Après deux renouvellements de ce contrat, la relation de travail s’est poursuivie à compter du 9 janvier 1989 pour une durée indéterminée, Mme Y bénéficiant de plusieurs promotions.
Le 1er octobre 1993 son contrat de travail a été transféré à la SA Gec Alsthom, puis à la société Cofidur par application des dispositions de l’article L.1224-1 du code du travail.
Au dernier état de la relation contractuelle Mme Y exerçait les fonctions de cadre responsable ordonnancement et assurait la logistique de l’atelier de Saint Mathieu de Tréviers moyennant une rémunération brute mensuelle de 2 565 €.
A la fin de l’année 2009 la société Cofidur a mis en place une procédure de licenciement pour motif économique en vue de la suppression de 9 postes de travail.
Par lettre recommandée avec accusé de réception en date du 26 octobre 2009 Mme Y a été convoquée pour le 4 novembre 2009 à un entretien préalable à une éventuelle mesure de 'licenciement individuel pour motif économique'.
Par courrier recommandé du 25 novembre 2009 Mme Y a été licenciée dans les termes suivants :
'A la suite de notre entretien du 4 novembre 2009, nous vous informons que nous sommes contraints de vous licencier pour le motif économique suivant :
Dès le milieu de l’année 2008 nous avons dû constater la baisse de la charge dans notre établissement de Montpellier. Cette baisse de charge s’est d’abord traduit par une baisse de l’activité sous traitée par le site dans les pays low cost entraînant la dégradation du modèle de rentabilité économique du site. Le chiffre d’affaire de l’établissement qui était de l’ordre de 8 834 000 euros en 2007 était de 5 864 000 euros à la fin de l’année 2008. A la fin août 2009 ce chiffre d’affaire n’est plus que de 2 534 000 euros.
Malgré des transferts d’activités importants et significatifs en provenance des autres sites de l’entreprise et notamment de Périgueux mis en place grâce à la formation d’une partie du personnel au travail sur les cartes et systèmes aéronautique et militaire de type classe 3 le résultat est toujours négatif en début d’année 2009 et la situation a continué à se dégrader, ces transferts d’heures qui représentaient moins de 5% du total des heures vendues du sites en 2006 représentent fin août 2009 34,1% des heures vendues du site.

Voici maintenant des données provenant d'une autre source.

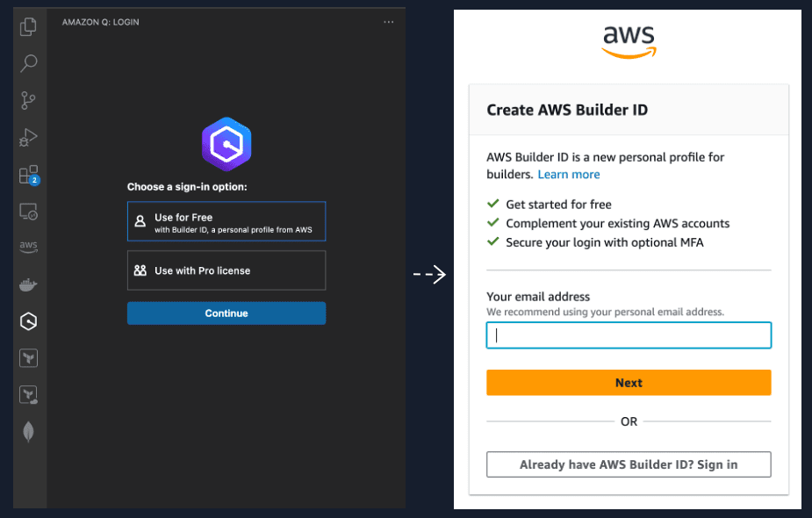This screenshot has width=812, height=518.
Task: Open the Run and Debug view
Action: [29, 137]
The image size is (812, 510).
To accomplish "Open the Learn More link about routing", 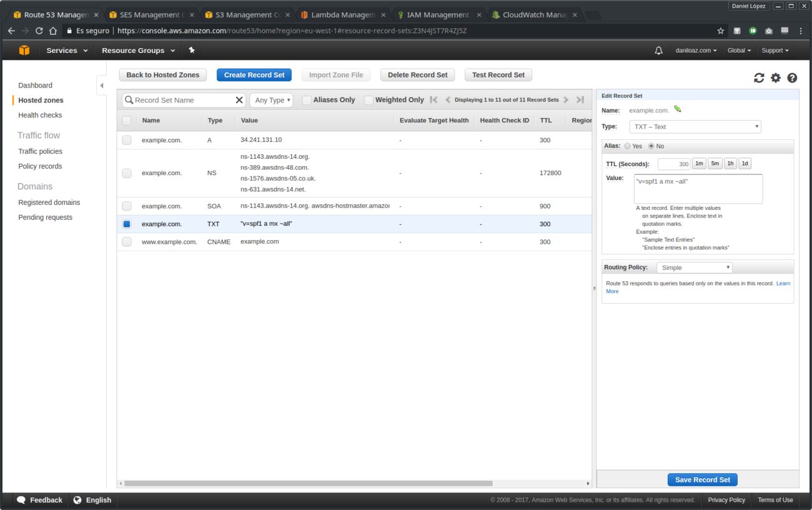I will 783,283.
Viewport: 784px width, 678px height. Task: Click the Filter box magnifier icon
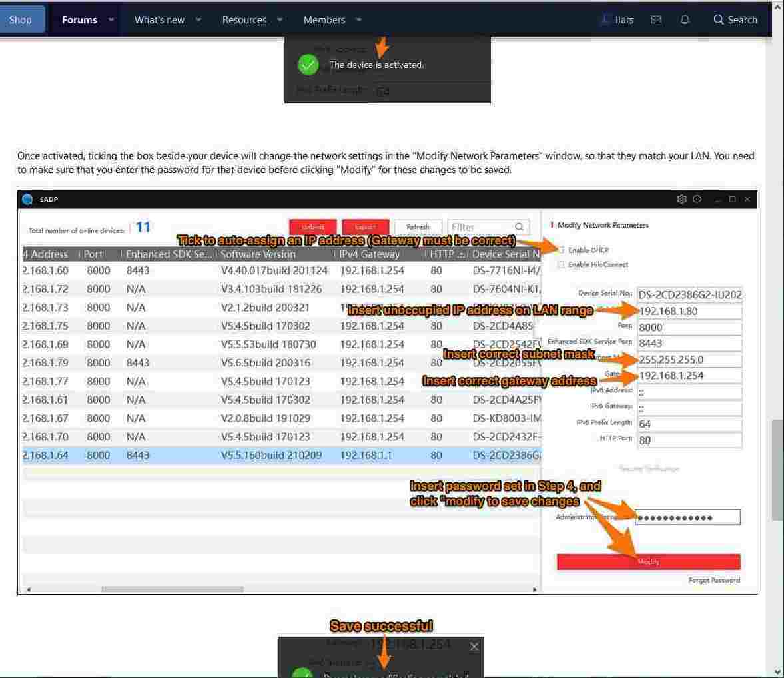point(520,227)
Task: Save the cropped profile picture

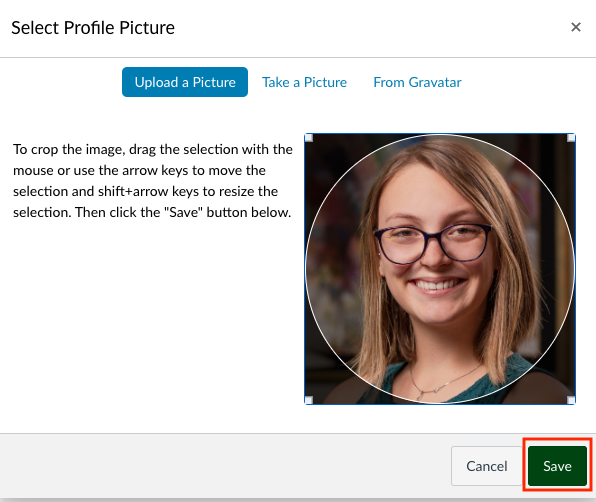Action: pos(557,466)
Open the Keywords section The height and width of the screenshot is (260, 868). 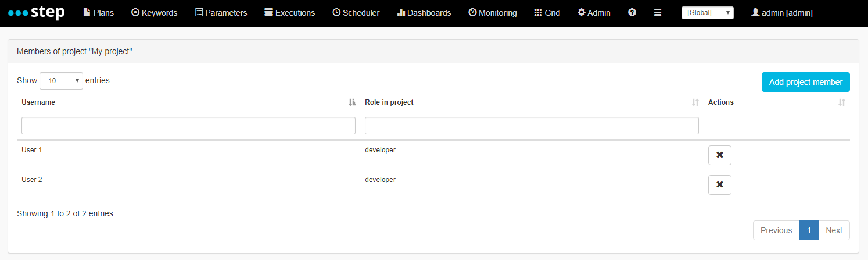pyautogui.click(x=155, y=13)
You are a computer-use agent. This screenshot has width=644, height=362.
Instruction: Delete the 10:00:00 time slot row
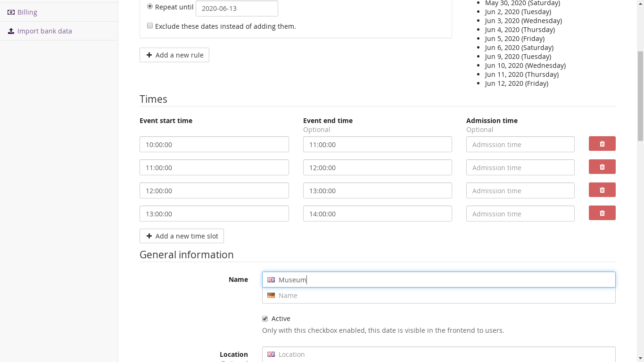[x=602, y=144]
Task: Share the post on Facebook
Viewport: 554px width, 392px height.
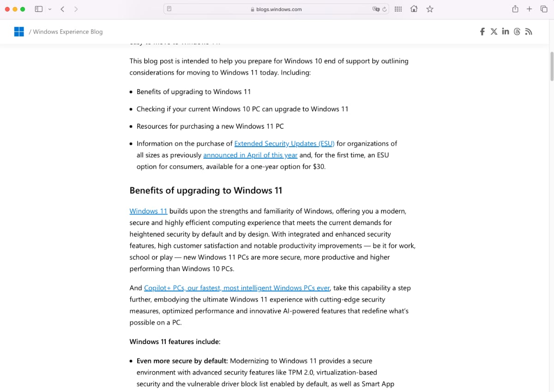Action: tap(482, 31)
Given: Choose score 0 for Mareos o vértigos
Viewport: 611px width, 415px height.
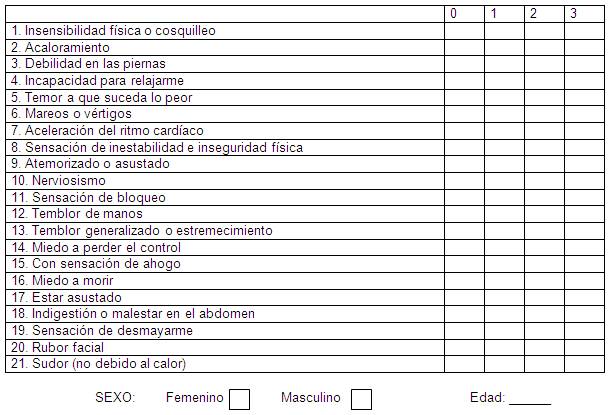Looking at the screenshot, I should [464, 114].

Malgré la réorganisation de l’entreprise et l’affectation du personnel sur des postes direct pour équilibrer les structures direct/indirect sur le site, celui-ci ne peut être équilibré aujourd’hui en raison de la baisse de charge récurrente sur le site. Le ratio masse salariale sur chiffre d’affaire est ainsi passé de 21,7 en 2006 à prés de 42% à fin août 2009.
Au niveau de l’entreprise et du groupe, la dégradation des résultats sur le troisième trimestre 2009 telle que publiée au niveau du groupe (perte de 300 000 euros à fin septembre), l’impact des baisse de charges annoncées par le principal client aéronautique et militaire en 2009 ainsi que l’absence à ce jour de renouvellement de commandes ne laissent pas entrevoir d’amélioration de la situation économique de l’entreprise.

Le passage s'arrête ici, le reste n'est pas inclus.